Del camarote llega un cuchicheo y alguna risa. Anna y Biel guardan silencio, aturdidos por una historia que nadie, ni siquiera Mónica, hubiese podido imaginar. Me levanto para ayudarla y hacerle compañía, y la encuentro arrodillada en el borde de la gran colchoneta, ayudando a sonarse al niño. Le acaricio la nuca, me agacho y le beso la espalda. Vuelve la cabeza y me sonríe con uno de sus maravillosos gestos. Estoy enamorado, perdidamente además, y por un momento he temido por nuestra relación, como si algo se hubiera roto entre nosotros. Pero no, no ha sido así y lo demuestra con palabras y acciones; y yo debo apresurarme a estar más por ella, a escucharla y apoyarla, a demostrarle que la siento mía sin necesidad de comprometer su libertad. No, nunca le preguntaré lo que piensa, sueña o siente; pero la escucharé cuando me lo cuente y le mostraré mi solidaridad.
Salimos a cubierta con los niños y sigue con la historia, pero esta vez sin la misma gravedad.
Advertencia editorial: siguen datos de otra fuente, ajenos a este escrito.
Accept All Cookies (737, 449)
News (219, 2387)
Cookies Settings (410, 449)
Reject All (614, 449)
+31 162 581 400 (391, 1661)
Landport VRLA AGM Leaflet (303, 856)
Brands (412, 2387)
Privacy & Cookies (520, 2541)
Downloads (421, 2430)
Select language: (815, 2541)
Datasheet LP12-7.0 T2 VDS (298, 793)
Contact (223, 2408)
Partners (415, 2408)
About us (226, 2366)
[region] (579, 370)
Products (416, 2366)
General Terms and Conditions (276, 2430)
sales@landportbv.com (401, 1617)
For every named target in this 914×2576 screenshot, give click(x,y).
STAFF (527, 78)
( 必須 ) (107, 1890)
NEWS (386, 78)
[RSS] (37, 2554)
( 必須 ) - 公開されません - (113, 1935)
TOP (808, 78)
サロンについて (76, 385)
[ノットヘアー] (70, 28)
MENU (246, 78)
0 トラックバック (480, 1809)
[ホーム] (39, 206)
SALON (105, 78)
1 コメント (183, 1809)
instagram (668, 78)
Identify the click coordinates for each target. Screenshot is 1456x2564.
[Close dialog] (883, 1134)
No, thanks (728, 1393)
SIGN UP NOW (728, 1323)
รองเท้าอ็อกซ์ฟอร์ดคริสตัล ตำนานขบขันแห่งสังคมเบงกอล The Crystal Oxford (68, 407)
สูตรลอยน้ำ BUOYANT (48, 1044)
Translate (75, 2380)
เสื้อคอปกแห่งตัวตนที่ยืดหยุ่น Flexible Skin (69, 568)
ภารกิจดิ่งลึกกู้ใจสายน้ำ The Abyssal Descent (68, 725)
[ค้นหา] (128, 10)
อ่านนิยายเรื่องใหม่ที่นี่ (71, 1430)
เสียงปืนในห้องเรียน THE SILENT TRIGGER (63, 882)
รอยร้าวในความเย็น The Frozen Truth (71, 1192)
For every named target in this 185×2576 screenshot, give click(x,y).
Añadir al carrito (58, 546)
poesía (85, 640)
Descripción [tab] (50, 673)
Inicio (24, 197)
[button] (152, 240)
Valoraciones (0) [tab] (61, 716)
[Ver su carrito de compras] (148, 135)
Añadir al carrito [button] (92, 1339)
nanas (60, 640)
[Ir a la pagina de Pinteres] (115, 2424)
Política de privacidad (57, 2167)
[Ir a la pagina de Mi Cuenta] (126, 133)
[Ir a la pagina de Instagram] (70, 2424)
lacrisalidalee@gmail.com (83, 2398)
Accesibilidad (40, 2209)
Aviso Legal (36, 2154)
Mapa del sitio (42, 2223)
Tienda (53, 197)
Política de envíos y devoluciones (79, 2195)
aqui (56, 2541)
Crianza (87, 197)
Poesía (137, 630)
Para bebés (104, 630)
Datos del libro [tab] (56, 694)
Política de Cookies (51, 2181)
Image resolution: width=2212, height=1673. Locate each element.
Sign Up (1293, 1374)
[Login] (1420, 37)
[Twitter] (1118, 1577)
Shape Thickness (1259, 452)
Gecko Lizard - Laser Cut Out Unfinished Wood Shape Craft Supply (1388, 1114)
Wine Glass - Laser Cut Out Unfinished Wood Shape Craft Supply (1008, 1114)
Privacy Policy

Hace unos días, justo antes de empezar las vacaciones, me encontraba cenando con Juli, Xavi y Mónica en el Isidre, cuando lo vi entrar acompañado de una preciosa mujer, de edad más acorde a la suya. Al principio me alarmé, pero pronto aprecié su sincera y abierta sonrisa. Se acercó y me la presentó como si se tratara una joya. Y, elegante y seguro de sí mismo como siempre, le dijo delante de todos.
-Esta chica es aquella de la que tanto te he hablado, la que me ayudó a salir del pozo y, en su momento, supo ponerme en mi sitio.
Y vuelve a mirar el horizonte. Y la abrazo porque percibo su mezcla de congoja y felicidad, lo que solo una mujer como ella puede llegar a sentir.